Whitmore Street is at the boundary of the central business district and the government buildings area of Wellington, New Zealand's capital. The street runs almost north-south and is one of those linking Lambton Quay, Wellington's main shopping street, with Stout Street, Featherston Street and the harbourside at Customhouse/ Waterloo Quay. It is in the suburb of Pipitea.

Most of the buildings do not have their main entrance on Whitmore St and the largest two are in brutalist style, but the northern part of the street is in the Stout St heritage area. Trees were added to the street in 1899 and three pohutukawas are now listed as heritage trees. Asphalt chambers were added in 1897, footpaths in 1904 and the street first had mechanised paving laid in 1939. The view down Whitmore St is protected as a viewshaft.

All the streets in the area, except Customhouse/Waterloo Quay have had a 30 km/h speed limit since 19 July 2020.

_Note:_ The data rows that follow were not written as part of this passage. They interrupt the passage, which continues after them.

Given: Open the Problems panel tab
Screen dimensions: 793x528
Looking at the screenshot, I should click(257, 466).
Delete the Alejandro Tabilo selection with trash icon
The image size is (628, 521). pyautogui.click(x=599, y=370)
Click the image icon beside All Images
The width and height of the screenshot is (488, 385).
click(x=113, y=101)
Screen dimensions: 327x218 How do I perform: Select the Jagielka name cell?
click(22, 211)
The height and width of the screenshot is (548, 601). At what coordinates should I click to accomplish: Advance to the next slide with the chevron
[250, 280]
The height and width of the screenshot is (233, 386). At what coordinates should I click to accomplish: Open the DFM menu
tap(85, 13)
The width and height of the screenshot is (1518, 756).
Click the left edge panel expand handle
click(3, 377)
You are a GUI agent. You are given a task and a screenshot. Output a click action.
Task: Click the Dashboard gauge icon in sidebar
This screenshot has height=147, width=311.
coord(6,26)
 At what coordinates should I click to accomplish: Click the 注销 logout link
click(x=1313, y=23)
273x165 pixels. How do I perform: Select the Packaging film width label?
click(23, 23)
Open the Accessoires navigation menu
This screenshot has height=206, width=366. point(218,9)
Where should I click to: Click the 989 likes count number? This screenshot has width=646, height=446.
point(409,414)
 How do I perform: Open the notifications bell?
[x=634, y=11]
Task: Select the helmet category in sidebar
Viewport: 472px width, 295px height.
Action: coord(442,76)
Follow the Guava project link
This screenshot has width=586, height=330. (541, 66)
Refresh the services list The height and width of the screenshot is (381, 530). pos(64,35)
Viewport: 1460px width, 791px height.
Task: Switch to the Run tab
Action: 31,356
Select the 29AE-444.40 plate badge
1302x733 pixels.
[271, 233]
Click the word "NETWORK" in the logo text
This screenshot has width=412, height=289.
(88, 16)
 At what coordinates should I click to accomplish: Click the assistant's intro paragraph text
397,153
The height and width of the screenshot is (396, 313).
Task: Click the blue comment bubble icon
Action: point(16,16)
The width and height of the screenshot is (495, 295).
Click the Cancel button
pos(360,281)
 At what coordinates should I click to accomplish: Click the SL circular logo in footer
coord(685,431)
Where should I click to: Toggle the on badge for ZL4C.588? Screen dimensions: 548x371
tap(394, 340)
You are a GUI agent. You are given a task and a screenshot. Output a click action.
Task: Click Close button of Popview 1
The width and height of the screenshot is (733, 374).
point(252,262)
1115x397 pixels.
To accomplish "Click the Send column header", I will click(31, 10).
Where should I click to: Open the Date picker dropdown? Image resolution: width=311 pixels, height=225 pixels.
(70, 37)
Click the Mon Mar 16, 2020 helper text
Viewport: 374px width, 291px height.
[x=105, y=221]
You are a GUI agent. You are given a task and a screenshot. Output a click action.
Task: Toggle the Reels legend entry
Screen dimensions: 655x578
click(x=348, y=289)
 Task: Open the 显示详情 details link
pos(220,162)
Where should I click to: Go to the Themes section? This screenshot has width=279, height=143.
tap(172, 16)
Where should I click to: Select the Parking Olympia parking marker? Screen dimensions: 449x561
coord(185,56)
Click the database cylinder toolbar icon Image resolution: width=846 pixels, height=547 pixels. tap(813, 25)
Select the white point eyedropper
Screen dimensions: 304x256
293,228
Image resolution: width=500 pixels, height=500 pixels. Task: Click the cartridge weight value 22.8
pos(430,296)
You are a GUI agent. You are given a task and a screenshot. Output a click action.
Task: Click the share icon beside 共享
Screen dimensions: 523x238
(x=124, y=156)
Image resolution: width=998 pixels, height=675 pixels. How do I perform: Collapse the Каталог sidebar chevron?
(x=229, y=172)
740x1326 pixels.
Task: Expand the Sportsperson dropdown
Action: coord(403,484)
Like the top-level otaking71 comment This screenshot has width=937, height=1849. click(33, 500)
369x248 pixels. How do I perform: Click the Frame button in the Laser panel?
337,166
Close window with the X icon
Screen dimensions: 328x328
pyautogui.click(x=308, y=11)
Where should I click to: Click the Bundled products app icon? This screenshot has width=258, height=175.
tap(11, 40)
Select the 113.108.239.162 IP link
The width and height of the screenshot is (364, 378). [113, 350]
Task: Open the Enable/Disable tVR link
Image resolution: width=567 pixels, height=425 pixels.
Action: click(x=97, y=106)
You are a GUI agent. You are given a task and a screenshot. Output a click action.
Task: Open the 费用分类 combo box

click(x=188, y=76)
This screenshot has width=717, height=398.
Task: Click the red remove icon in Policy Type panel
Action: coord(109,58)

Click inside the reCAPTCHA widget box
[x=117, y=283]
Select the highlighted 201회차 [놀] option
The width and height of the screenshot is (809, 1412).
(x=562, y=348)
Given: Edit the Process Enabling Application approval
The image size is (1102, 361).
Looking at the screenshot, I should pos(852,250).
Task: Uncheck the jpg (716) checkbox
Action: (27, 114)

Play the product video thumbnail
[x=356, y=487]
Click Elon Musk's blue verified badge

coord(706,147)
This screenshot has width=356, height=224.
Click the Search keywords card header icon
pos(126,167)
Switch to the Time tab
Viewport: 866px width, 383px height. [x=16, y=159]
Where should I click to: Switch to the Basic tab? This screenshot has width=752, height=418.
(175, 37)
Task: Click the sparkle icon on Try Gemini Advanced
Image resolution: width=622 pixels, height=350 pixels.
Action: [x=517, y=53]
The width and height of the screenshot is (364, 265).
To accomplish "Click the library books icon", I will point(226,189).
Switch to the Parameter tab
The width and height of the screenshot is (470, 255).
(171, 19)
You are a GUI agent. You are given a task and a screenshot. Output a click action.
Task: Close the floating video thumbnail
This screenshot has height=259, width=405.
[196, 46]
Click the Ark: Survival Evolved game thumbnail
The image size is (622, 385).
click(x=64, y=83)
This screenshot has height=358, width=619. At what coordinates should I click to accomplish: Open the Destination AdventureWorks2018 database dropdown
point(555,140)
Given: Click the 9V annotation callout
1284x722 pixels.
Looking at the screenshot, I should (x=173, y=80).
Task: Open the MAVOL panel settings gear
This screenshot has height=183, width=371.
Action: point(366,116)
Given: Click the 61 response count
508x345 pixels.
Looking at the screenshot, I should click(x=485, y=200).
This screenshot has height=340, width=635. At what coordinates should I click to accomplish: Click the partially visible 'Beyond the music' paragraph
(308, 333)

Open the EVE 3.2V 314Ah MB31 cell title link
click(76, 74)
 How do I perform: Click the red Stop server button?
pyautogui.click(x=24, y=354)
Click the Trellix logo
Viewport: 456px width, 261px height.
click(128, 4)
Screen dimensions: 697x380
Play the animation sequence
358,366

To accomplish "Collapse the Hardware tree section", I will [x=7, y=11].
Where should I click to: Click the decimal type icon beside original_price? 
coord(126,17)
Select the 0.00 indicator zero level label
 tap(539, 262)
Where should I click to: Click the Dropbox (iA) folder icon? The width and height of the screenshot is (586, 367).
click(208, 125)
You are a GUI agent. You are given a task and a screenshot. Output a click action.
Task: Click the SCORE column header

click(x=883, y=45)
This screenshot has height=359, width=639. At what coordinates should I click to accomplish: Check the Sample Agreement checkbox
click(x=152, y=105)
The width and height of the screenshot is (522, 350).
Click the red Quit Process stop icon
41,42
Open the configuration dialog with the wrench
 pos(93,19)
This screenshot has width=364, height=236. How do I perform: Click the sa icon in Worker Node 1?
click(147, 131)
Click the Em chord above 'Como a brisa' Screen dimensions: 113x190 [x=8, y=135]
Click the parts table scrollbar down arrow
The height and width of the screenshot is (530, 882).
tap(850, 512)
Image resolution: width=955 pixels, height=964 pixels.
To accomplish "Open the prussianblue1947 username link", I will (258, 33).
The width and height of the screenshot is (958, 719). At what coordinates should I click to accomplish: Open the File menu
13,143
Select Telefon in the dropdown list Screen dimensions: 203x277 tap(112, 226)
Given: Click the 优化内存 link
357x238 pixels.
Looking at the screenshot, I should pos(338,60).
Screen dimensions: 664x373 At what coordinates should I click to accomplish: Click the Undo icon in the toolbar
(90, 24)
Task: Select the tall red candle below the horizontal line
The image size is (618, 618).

In 2017 over 13,000 pedestrians a day were on Whitmore St and up to 41,000 crossed it, mostly to and from the railway station, some 4,180 of them in the morning peak. Average daily traffic was about 17,800 vehicles a day. Between 2012 and 2017 there were 25 crashes, but from 2000 to 2022 there were 47 crashes at the junction with Lambton Quay, 20 at Stout St, 53 at Featherston St and 35 at Waterloo Quay. In 2018 changes were made to remove 7 car parks to improve traffic flow and safety and in 2021 crossing times for pedestrians were improved. In 2016 a light pole fell across the street, possibly due to earthquake damage.

== Name ==
An 1875 map shows the street name as that of the first Speaker of the New Zealand House of Representatives, Clifford. However, by 1878 the street had been named after another politician, the Colonial Secretary, Colonel George Stoddart Whitmore, who was much involved in negotiations about the land. Whitmore was knighted in 1882 for what one newspaper described as, "his gallant conduct in the Maori war". However that conduct was controversial at the time, and Waitangi Tribunal reports suggest that, in retaliation for alleged sheep stealing from his Hawke's Bay station, he led Napier Military District Defence Force to attack Pai Mārire at Omarunui in 1866, killing 21, or 23, wounding about 30 and taking 58 prisoners. He went on to raid Ngāti Hineuru, who had claimed ownership of some of his land. Whitmore represented Wairoa on the Hawke's Bay Provincial Council from 10 April 1867 until 29 May 1869. In July and August 1868 he pursued Te Kooti inland from Poverty Bay and was promoted to colonel on 21 October 1868. He was defeated by Tītokowaru at Moturoa on 7 November, but took Te Kooti's stronghold of Ngātapa on 5 January 1869 with great slaughter. His last campaign was invasion of Te Urewera, from 4 to 18 May. Whitmore was eased out of the army in July 1869. There are other Whitmore Streets in Kihikihi, Gisborne and Christchurch.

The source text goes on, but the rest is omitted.